On one of our systems (AIX 5) I am seeing (vmstat) paging intermittently
I want to know which process is causing the paging?
I understand that first I would need to find out which process is consuming most memory
1) Is that right?
2) How to find it out?
3) By googling I found following command but I am not sure what field to look in the output and how to get the it sorted according to memory usage (hight to low)
svmon -P -O summary=basic,unit=MB
options
( Continued description of the valid values for the options parameter).
* sortentity = [ inuse | pin | pgsp | virtual ]
<snip>
inuse
Sorts the reports in decreasing order of real memory consumption
pin
Sorts the reports in decreasing order of pinned memory consumption
pgsp
Sorts the reports in decreasing order of paging space consumption
virtual
Sorts the reports in decreasing order of virtual memory consumption
svmon -P -O summary=basic,unit=MB,sortentity=pgsp
If installed, I would use nmon to monitor the top processes (Option: t).
attached file contains the actual output from systm where Paging is still happnening
and I have following queries on that :
1) in the output of following command many processes are showing Pgsp>0; In that case can we say all the processes with Pgsp>0 are 'causing' the paging on system?
If not a) then what could be causing the paging? b) and then what does this page space indicates?
2) Few processes are showing Pgsp>0 with "svmon" but with "ps aux" those are showing %MEM as 0.0 constantly Ex.PID= 5677206, below
what could be the reason?
3) I understand RSS denotes memory used does it has direct connection with Paging?
4) Could you please advice on relation between inuse,pgsp,virtual?

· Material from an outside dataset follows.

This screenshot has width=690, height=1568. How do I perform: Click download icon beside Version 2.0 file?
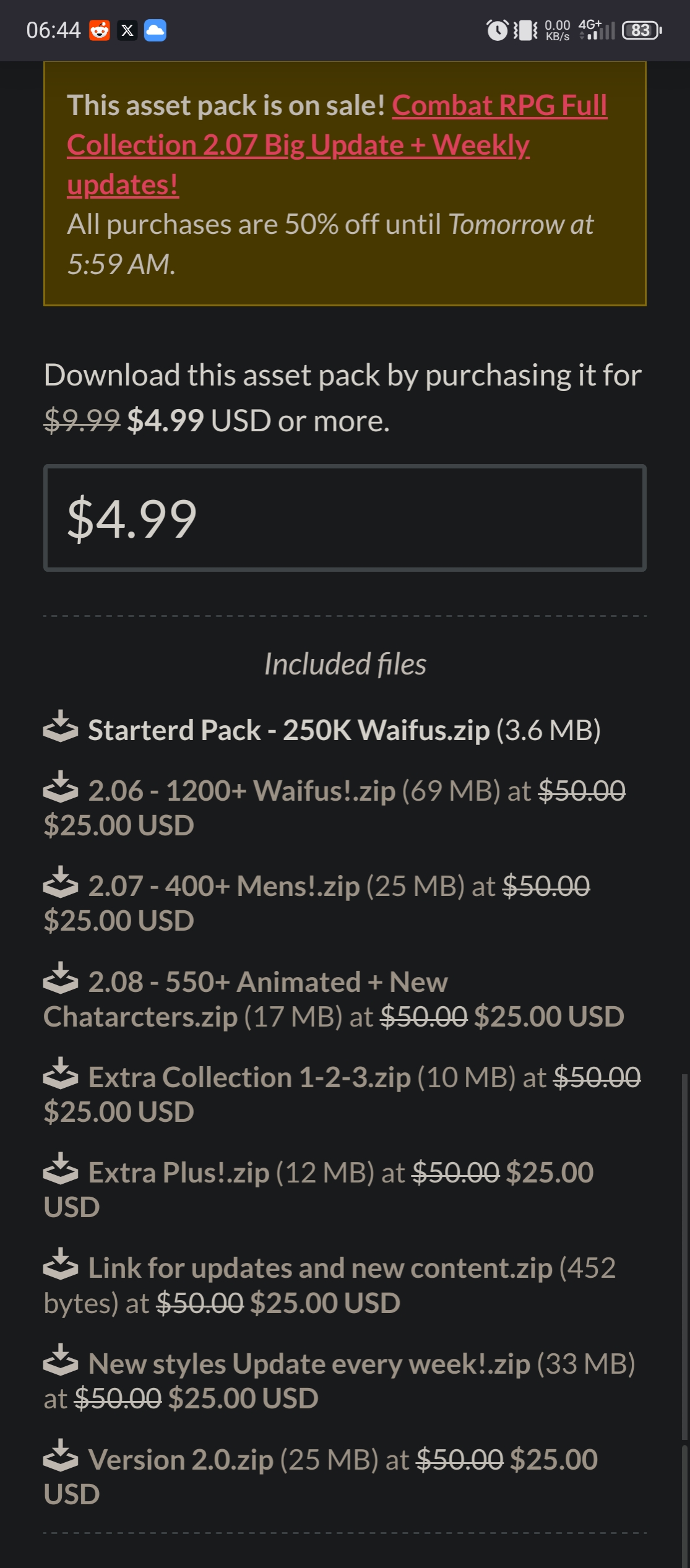point(61,1456)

I am sorry that I am asking to many questions that bto in my reply. But in the past also I have stuck in similar situation and could not found solution
For Paging Space related impacts, only the output of svmon is relevant, as -=Xray=- stated.

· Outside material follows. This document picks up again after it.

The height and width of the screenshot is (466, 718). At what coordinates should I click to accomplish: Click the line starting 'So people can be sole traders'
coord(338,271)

RSS is not related to what is being paged out and what not. ps is not useful to analyse this - stick to svmon.
Interessting are those entries, that have lots of pages being paged out and if they grow, ie. page out even more. Use of Paging Space should be avoided as it usually thrashes a system and makes it rather slow up to unusable. As Paging Space is usually being located in the rootvg on the same disks/volumes where the rest of the operating system resides, it slows down general performance since disks are way much slower than RAM.

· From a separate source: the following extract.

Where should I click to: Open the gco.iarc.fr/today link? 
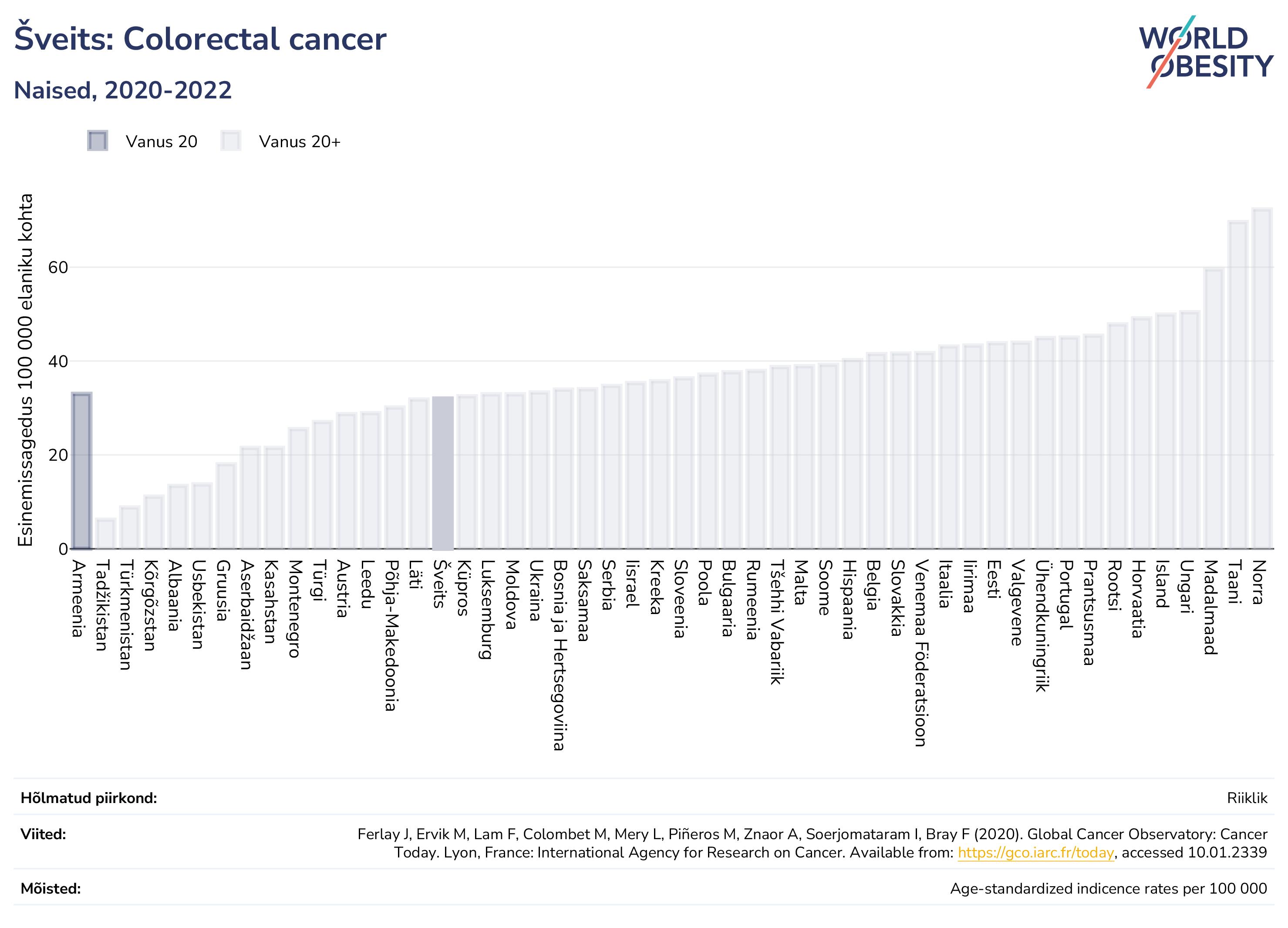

Anyway it seems there has been allocated a bigger amount of memory for Oracle (SGA?) than you have real memory available.
That might be the reason so much pages are allocated by Oracle.
In your vmstat output you sometimes see counts in the pi and po columns which indicate that some pages are written to Paging Space or written to there, which is something you want to avoid.
High values there are usually the real problematic impact, where you and your users might "feel" the slowness of the system and it's applications on-top ie. being dependent on this Oracle DB running there.
I recommend checking your memory settings of the Oracle DB (SGA?) and adjust it so, that it uses not more than about 80% of your ~57GB RAM. Don't count the Paging Space in for that.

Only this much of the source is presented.